Для меня вопрос оказался весьма неожиданным.
— Срочно?.. Это… нет, не думаю…
В коридоре было темно, потому что на входной двери было только одно, крохотное окошечко, а железный фонарик на потолке был выключен. Было тесновато, и я стоял рядом с молодым вороном, чей мальчишеский запах я, может быть, смог уловить, если бы не аромат только что вымытого тела, или мыла, или лосьона был не таким сильным.
— Ну хорошо, заходите, ничего страшного, — сказал ворон все так же вежливо, чуть ли не застенчиво.
Он толкнул боковую дверь, которую совсем недавно закрыл, чтобы не сквозило, и провел нас в гостиную.
Это была небольшая комната, окна выходили на улицу. Когда мы вошли, было мертвенно тихо, поэтому я не сразу заметил, что комната набита людьми — как я вспомнил потом, их было человек двадцать, может, даже две дюжины; они сидели на стульях, расставленных в форме подковы, полукругом, все лицом к большой черной керосиновой печке, в которой танцевал — вверх, вниз — голубой огонь. Было что-то очень странное в этих людях, потому что они были официально и прилично, с чрезмерной тщательностью одеты; и потому, что некоторые повесили свои пальто или шарфы на спинки стульев. Все были разного возраста: в основном, женщины. У камина сидела довольно пожилая дама с надменным лицом и красными, опухшими глазами, будто во время стирки надышалась едким паром от порошка или ей пришлось резать лук с чесноком. Слева от нее сидела другая дама, и меня вдруг будто ударило током: мне показалось, она была точной копией той дамы с вокзала, у которой мы спрашивали дорогу. У нее была точно такая же прическа и волосы того же нереального белого цвета, и, казалось, что вокруг макушки можно различить следы того прозрачного чехла, похожего на шляпу, который я, конечно, не мог разглядеть ни у нее на голове, ни поблизости.

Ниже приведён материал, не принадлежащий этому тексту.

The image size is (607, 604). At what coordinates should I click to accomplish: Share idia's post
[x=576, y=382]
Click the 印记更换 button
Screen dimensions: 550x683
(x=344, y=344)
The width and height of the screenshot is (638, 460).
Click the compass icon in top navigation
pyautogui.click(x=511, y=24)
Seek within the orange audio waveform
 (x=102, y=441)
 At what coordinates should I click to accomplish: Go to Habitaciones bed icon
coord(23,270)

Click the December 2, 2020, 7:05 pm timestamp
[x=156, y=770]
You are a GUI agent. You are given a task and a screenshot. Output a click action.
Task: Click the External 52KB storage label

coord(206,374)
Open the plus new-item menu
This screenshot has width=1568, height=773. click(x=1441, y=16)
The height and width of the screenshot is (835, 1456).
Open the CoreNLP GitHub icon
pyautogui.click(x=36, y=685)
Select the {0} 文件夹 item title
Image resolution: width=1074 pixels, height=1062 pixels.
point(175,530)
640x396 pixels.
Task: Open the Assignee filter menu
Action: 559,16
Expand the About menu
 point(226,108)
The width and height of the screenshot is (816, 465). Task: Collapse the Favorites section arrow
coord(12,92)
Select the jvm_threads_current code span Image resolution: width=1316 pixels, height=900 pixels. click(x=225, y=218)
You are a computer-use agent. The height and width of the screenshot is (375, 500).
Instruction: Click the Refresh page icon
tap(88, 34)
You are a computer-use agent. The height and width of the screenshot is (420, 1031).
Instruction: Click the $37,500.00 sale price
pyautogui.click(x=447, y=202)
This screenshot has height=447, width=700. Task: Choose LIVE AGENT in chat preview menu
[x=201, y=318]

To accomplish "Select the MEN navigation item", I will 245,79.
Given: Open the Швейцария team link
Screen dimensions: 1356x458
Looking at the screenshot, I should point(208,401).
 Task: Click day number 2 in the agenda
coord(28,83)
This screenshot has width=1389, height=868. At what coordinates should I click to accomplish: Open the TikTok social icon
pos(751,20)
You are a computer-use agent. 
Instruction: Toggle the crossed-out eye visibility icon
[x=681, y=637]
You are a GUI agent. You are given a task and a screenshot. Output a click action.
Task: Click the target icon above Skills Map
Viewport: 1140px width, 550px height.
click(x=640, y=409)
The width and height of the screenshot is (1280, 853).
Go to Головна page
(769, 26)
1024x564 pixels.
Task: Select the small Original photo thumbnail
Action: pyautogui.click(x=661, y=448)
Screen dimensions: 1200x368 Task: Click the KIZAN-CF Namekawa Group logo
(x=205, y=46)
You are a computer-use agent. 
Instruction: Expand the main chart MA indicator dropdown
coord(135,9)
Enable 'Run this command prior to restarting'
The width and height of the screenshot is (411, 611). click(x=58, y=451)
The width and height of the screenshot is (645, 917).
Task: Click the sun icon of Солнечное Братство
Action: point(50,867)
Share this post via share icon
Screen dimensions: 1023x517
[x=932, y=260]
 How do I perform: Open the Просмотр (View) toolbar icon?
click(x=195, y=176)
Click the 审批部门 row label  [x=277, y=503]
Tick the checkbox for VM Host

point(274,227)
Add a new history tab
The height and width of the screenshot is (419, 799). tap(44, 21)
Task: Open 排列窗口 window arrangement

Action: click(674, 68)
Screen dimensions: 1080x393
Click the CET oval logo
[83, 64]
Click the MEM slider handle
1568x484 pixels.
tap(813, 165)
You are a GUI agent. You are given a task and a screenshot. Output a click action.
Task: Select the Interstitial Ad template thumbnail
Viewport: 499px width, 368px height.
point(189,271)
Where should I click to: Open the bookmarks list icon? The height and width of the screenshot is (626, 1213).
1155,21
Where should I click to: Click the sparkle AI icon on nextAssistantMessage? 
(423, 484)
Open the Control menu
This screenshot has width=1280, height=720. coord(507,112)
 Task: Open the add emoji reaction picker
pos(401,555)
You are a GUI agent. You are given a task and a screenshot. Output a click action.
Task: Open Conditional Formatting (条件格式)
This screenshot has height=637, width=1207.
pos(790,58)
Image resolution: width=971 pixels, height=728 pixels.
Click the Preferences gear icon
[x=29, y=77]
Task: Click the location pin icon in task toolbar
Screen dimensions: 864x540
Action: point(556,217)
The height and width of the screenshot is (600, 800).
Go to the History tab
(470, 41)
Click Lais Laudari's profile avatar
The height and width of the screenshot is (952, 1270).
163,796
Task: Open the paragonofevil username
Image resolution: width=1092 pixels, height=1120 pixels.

Комнату наполнял слишком сильный запах чересчур дорогого и крепкого кофе, который бесконечно заваривают и наливают, щедрой рукой добавляя нежирные сливки. На нескольких переносных столиках стояли блюдечки с круглым песочным печеньем; у некоторых из присутствующих печенье на блюдечке было надкусанным, но у большинства — нетронутым.
Мы с Юргеном стояли примерно между «подковой» и дверью, которую молодой ворон только что закрыл за нами. Он прошел мимо нас и остановился у печки. Комната была хорошо меблирована, все еще не старое, но, скорее, устаревшего стиля: начиная с кремовых обоев и коричневого, прибитого к полу гвоздями, кокосового коврика, заканчивая плетеными креслами, круглыми переносными столиками с плетеными ножками и столешницами из гофрированного стекла и парой плетеных подставок под цветочные горшки с японскими фатсиями или другими вьющимися или ползучими растениями; сюда не очень вписывался тяжелый буфет с витражами и вечная шестирукая деревянная люстра, увенчанная шестью пергаментными абажурчиками над электрическими свечками из папье-маше, но неизвестно, стоило ли беспокоиться из-за этого контраста: за все, несомненно, была уплачена куча денег, но на аукционе за этот хлам дали бы не больше двухсот гульденов. Очень приличные люди, прикинул я, предельно честные, искренни в своем убеждении, что именно благодаря тяжелому труду и порядочности они добились этого неоспоримого достатка.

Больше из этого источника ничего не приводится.